Roberta Bondar’s dark days sending unlucky moths to their death
The iconic astronaut shares the details of a job that gave her confidence to hold her own in a male-dominated fieldA
Three decades before Dr. Roberta Bondar became the first Canadian woman to go to space, the then-teenager in Sault Ste. Marie, Ont., landed a surprisingly good — and well-paid — gig at a government-funded genetics laboratory. The job itself, however, wasn’t quite so glamorous. In the first instalment of First Hand’s second annual summer job series, the iconic astronaut shares how she spent her summers in a dark basement surrounded by swarms of unlucky moths about to face certain death at her hand. As told to Rosemary Counter.
In 1963, I won an award at a city-wide science fair in Sault Ste. Marie. I’d joined my high-school science club, which only had four members, and we submitted an experiment about DET-resistant flies. I visited the local genetics lab, and while I was there, a federal scientist asked if I would consider a summer job. I put in an application and was accepted.
The first day I walked into the lab, as a grade 12 student, I was so impressed. It was the first time I’d seen scientists in white coats in real life, not just the movies. I’d even get my own white coat, and I’d actually get a new one every Monday. This seemed like a lot at first but it made sense soon. I was usually pretty filthy by Friday.

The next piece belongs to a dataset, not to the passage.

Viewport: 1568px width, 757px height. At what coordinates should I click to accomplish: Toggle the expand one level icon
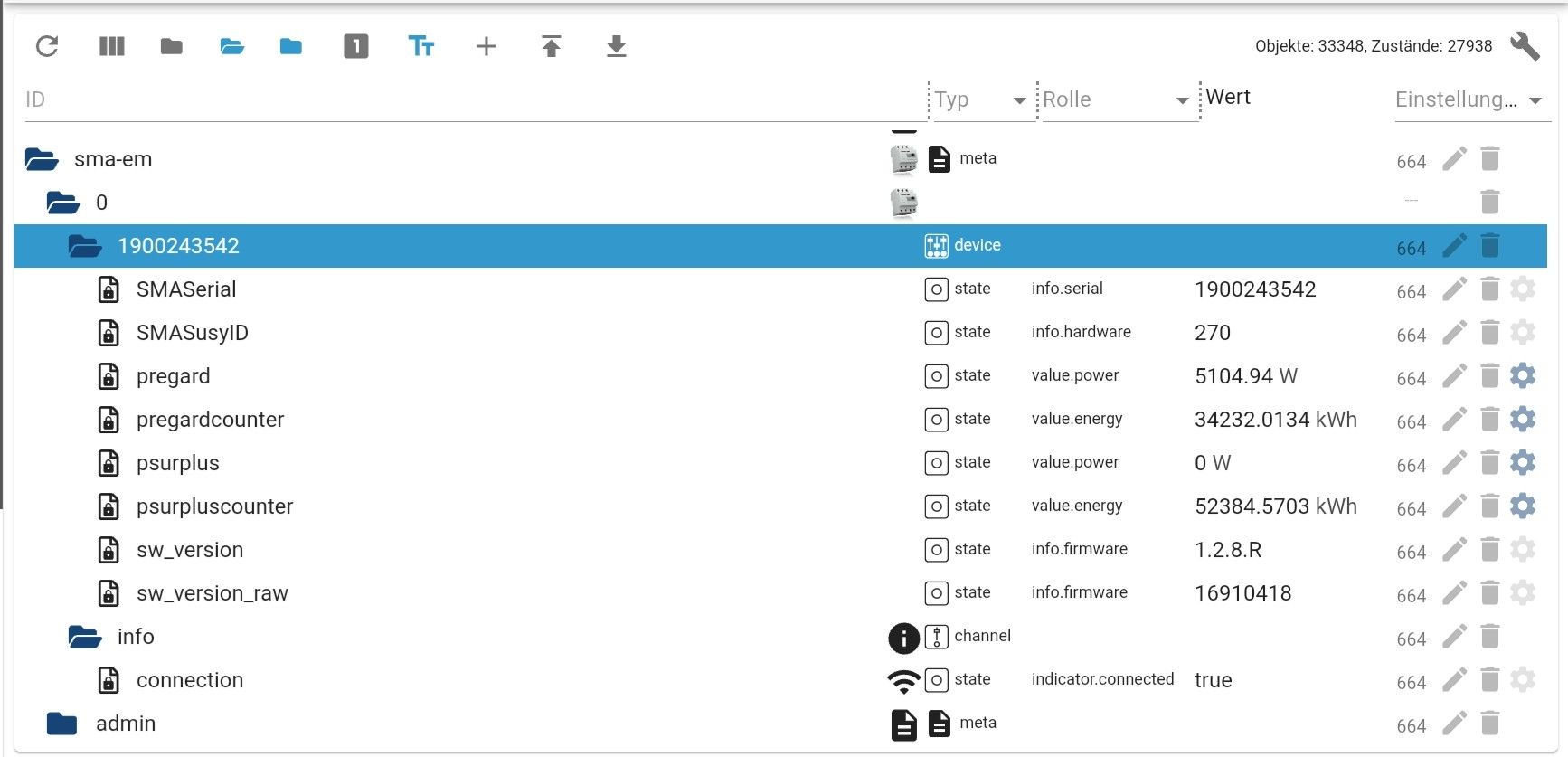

The ministry kept changing the name of the forestry or fishery lab on us, so we used to call ourselves the Department of Fish & Chips. I didn’t have an official job title either. Maybe I was a “summer helper” at the start and a “research assistant” by the end. The job was well-paid, I thought, and it got better and better, so I ended up working there for six years.
Specifically, I was working closely with a scientist who was using genetics to determine the spread of the spruce budworm, which is officially the choristoneura fumiferana, but I digress. The spruce budworm can be very destructive and they cause infestations all across the country. So we were trying to use genetics to predict their cycles and movement to determine where they’d go next.
But this was way before DNA, so if you wanted to research genetics, you did it in a very old-fashioned way. At the start, that involved clipping the wings off the insects and gluing them down with rubber cement onto microscope slides. Then we could examine the patterns on the wings, which varied dramatically and helped us decide which moths had mated with other moths, all to determine population drift.
Even in the few years I was there, science progressed rapidly. Soon I was promoted and given a new task. I’d take three moths, which were about the size of your fingernail each, and I’d have to euthanize them with ether in a mason jar. When they were, um, freshly laid to rest, I would use a pair of sharp dissecting scissors to cut their heads off. Then I’d dig the eyes out, grind them up, and collect their pigment, which I’d dissolve in different solvents and illuminate in ultraviolet light.
Oh, and I had to do this all in the dark, in a basement that always smelled like mothballs. One time a tarantula got loose in the lab and terrorized us a bit.
Sometimes we got to do field trips, when we’d go deep into the forest to collect bags of fresh balsam buds to deep freeze so that our budworms would have their favourite food all year long. Despite the decapitation stuff, I really liked those little moths. They taught me a real appreciation for insects, and for life and science. I’m still a big insect fan today, except maybe for beetles.
That summer at the lab, I felt like I was really doing something good for humanity. I learned that I could do many good things if I wanted to, and that if I tried I could get good at them too. The job gave me confidence to hold my own in a male-dominated field and it opened my eyes up to what I might do in the world.